Reproduce the material that follows, keeping every line exactly as it is.

------------

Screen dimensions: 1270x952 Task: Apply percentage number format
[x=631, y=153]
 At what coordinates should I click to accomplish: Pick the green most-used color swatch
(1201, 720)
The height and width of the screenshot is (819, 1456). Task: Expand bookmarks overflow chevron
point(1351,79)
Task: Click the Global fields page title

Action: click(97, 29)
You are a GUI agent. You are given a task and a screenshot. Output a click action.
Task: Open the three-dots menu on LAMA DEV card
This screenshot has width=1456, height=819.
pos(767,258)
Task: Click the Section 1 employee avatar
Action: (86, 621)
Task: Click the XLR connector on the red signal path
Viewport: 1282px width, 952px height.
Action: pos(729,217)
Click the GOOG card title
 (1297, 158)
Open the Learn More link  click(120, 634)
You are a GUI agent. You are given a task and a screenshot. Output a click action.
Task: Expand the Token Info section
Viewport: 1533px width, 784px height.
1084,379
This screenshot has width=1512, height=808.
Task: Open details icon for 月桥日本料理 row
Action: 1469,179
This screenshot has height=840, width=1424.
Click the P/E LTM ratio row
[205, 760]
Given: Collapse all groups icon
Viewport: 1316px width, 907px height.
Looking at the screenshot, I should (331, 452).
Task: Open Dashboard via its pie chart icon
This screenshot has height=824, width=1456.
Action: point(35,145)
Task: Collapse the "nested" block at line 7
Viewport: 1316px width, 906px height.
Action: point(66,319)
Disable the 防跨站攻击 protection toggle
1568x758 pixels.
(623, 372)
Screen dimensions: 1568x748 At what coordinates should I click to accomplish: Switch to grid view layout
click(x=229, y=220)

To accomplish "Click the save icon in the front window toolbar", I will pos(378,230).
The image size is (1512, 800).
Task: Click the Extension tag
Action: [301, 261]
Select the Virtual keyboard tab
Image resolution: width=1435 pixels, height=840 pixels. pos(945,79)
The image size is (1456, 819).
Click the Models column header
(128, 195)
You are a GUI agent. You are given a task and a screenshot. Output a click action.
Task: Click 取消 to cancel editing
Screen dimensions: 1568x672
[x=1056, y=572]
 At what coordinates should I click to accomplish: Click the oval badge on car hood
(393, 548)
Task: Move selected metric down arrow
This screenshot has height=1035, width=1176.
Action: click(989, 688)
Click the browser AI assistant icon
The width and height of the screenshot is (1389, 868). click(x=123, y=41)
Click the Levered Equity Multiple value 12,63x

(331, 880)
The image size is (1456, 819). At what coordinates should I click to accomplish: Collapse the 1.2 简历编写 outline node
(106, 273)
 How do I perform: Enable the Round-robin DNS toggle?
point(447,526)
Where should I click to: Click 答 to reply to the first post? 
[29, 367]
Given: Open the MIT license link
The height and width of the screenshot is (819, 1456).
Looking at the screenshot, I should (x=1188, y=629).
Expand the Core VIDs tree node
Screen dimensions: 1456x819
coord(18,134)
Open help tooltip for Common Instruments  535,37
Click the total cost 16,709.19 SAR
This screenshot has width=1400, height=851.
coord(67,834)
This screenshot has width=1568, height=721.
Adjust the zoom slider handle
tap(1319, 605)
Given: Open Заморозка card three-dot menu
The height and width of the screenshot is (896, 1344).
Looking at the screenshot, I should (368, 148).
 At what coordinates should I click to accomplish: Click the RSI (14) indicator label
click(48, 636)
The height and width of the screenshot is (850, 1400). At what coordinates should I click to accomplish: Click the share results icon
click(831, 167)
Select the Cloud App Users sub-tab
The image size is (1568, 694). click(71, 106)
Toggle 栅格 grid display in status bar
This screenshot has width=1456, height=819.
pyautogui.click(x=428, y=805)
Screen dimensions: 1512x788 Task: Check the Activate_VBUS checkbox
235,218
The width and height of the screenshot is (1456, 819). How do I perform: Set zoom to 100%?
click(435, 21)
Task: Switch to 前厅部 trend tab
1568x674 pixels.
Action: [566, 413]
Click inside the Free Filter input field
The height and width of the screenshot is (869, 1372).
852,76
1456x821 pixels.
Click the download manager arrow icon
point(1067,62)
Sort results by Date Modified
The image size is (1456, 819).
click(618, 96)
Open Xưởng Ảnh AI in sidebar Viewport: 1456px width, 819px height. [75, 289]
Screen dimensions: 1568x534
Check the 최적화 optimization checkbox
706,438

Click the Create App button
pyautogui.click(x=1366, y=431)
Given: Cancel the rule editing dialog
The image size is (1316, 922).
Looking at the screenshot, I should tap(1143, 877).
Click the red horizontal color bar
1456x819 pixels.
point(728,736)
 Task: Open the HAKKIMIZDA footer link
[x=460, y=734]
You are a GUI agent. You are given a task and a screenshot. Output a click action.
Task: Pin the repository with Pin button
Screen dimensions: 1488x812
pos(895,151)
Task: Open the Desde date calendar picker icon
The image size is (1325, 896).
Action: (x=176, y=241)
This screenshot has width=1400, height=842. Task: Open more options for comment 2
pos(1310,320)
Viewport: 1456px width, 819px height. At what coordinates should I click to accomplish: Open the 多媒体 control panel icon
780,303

------------

▸ **SOLUTION FOR THIS PROBLEM**
Screen dimensions: 1270x952 Task: Apply percentage number format
[x=631, y=153]
 At what coordinates should I click to accomplish: Pick the green most-used color swatch
(1201, 720)
The height and width of the screenshot is (819, 1456). Task: Expand bookmarks overflow chevron
point(1351,79)
Task: Click the Global fields page title

Action: click(97, 29)
You are a GUI agent. You are given a task and a screenshot. Output a click action.
Task: Open the three-dots menu on LAMA DEV card
This screenshot has width=1456, height=819.
pos(767,258)
Task: Click the Section 1 employee avatar
Action: (86, 621)
Task: Click the XLR connector on the red signal path
Viewport: 1282px width, 952px height.
Action: pos(729,217)
Click the GOOG card title
 (1297, 158)
Open the Learn More link  click(120, 634)
You are a GUI agent. You are given a task and a screenshot. Output a click action.
Task: Expand the Token Info section
Viewport: 1533px width, 784px height.
1084,379
This screenshot has width=1512, height=808.
Task: Open details icon for 月桥日本料理 row
Action: 1469,179
This screenshot has height=840, width=1424.
Click the P/E LTM ratio row
[205, 760]
Given: Collapse all groups icon
Viewport: 1316px width, 907px height.
Looking at the screenshot, I should (331, 452).
Task: Open Dashboard via its pie chart icon
This screenshot has height=824, width=1456.
Action: point(35,145)
Task: Collapse the "nested" block at line 7
Viewport: 1316px width, 906px height.
Action: point(66,319)
Disable the 防跨站攻击 protection toggle
1568x758 pixels.
(623, 372)
Screen dimensions: 1568x748 At what coordinates should I click to accomplish: Switch to grid view layout
click(x=229, y=220)

To accomplish "Click the save icon in the front window toolbar", I will pos(378,230).
The image size is (1512, 800).
Task: Click the Extension tag
Action: [301, 261]
Select the Virtual keyboard tab
Image resolution: width=1435 pixels, height=840 pixels. pos(945,79)
The image size is (1456, 819).
Click the Models column header
(128, 195)
You are a GUI agent. You are given a task and a screenshot. Output a click action.
Task: Click 取消 to cancel editing
Screen dimensions: 1568x672
[x=1056, y=572]
 At what coordinates should I click to accomplish: Click the oval badge on car hood
(393, 548)
Task: Move selected metric down arrow
This screenshot has height=1035, width=1176.
Action: click(989, 688)
Click the browser AI assistant icon
The width and height of the screenshot is (1389, 868). click(x=123, y=41)
Click the Levered Equity Multiple value 12,63x

(331, 880)
The image size is (1456, 819). At what coordinates should I click to accomplish: Collapse the 1.2 简历编写 outline node
(106, 273)
 How do I perform: Enable the Round-robin DNS toggle?
point(447,526)
Where should I click to: Click 答 to reply to the first post? 
[29, 367]
Given: Open the MIT license link
The height and width of the screenshot is (819, 1456).
Looking at the screenshot, I should (x=1188, y=629).
Expand the Core VIDs tree node
Screen dimensions: 1456x819
coord(18,134)
Open help tooltip for Common Instruments  535,37
Click the total cost 16,709.19 SAR
This screenshot has width=1400, height=851.
coord(67,834)
This screenshot has width=1568, height=721.
Adjust the zoom slider handle
tap(1319, 605)
Given: Open Заморозка card three-dot menu
The height and width of the screenshot is (896, 1344).
Looking at the screenshot, I should (368, 148).
 At what coordinates should I click to accomplish: Click the RSI (14) indicator label
click(48, 636)
The height and width of the screenshot is (850, 1400). At what coordinates should I click to accomplish: Click the share results icon
click(831, 167)
Select the Cloud App Users sub-tab
The image size is (1568, 694). click(71, 106)
Toggle 栅格 grid display in status bar
This screenshot has width=1456, height=819.
pyautogui.click(x=428, y=805)
Screen dimensions: 1512x788 Task: Check the Activate_VBUS checkbox
235,218
The width and height of the screenshot is (1456, 819). How do I perform: Set zoom to 100%?
click(435, 21)
Task: Switch to 前厅部 trend tab
1568x674 pixels.
Action: [566, 413]
Click inside the Free Filter input field
The height and width of the screenshot is (869, 1372).
852,76
1456x821 pixels.
Click the download manager arrow icon
point(1067,62)
Sort results by Date Modified
The image size is (1456, 819).
click(618, 96)
Open Xưởng Ảnh AI in sidebar Viewport: 1456px width, 819px height. [75, 289]
Screen dimensions: 1568x534
Check the 최적화 optimization checkbox
706,438

Click the Create App button
pyautogui.click(x=1366, y=431)
Given: Cancel the rule editing dialog
The image size is (1316, 922).
Looking at the screenshot, I should tap(1143, 877).
Click the red horizontal color bar
1456x819 pixels.
point(728,736)
 Task: Open the HAKKIMIZDA footer link
[x=460, y=734]
You are a GUI agent. You are given a task and a screenshot. Output a click action.
Task: Pin the repository with Pin button
Screen dimensions: 1488x812
pos(895,151)
Task: Open the Desde date calendar picker icon
The image size is (1325, 896).
Action: (x=176, y=241)
This screenshot has width=1400, height=842. Task: Open more options for comment 2
pos(1310,320)
Viewport: 1456px width, 819px height. At what coordinates should I click to accomplish: Open the 多媒体 control panel icon
780,303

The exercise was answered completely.